Hi, let me say straight up I am new to this sort of modeling, apologies for any faux pas both in asking this question and my modeling.
I am currently trying to simulate data for a non-linear model I have developed, with the end goal of sharing the model for others to use (perhaps as a shiny app, but again, new territory for me) using the brms package in R.
I had hoped to summarize an equation that I could share, however due to the apparently complex relationship between the model supplied estimates and predictors, I realized it would probably be easier to just share the model in question.
My new issue is that I cannot just share the model as it is built on confidential data.
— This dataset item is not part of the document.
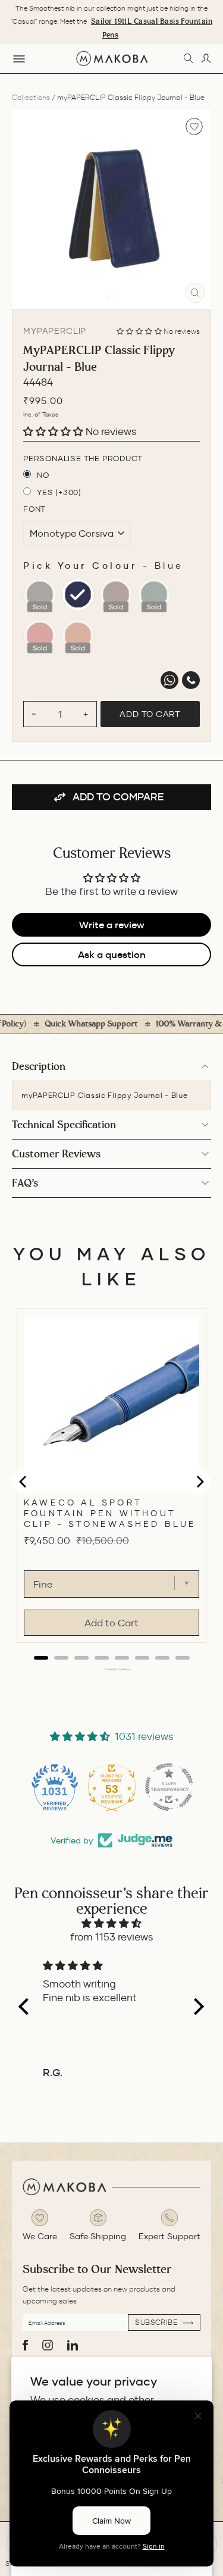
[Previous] (24, 209)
After reading a number of topics on this site, I saw that you should be able to use
sample_prior = "only" and then use
posterior_predict to get the simulated data, but when I do this, the values returned are all ‘-Inf’ values. Here is my code for the model below:
prior1 <- prior(normal(0, 100), nlpar = "b1", lb = 0) + prior(normal(0, 10), nlpar = "b2", lb = 0) fit <- brm(bf(y~ b1^b2, b1 ~ 1 + x b2 ~ 1, nl = TRUE), data = data, prior = prior1, iter = 54000, warmup = 22000, thin = 54, cores = 4, family = lognormal(), control = list(adapt_delta = 0.99, max_treedepth = 12), file = "fit", sample_prior = "only", save_all_pars = T, seed = 1234) str(posterior_predict(fit))
I get these results:
num [1:2372, 1:2619] 27 84 116.8 168 98.9 ... - attr(*, "dimnames")=List of 2 ..$ : NULL ..$ : NULL
> vals <- (posterior_predict(fit)) > vals[]  Inf
Unfortunately I cannot share the underlying data here either.
I would be grateful for any advice or insight at all. Ideally a solution would not involve redoing the model, if possible (but understand it may just have to be if I’ve done something incorrectly).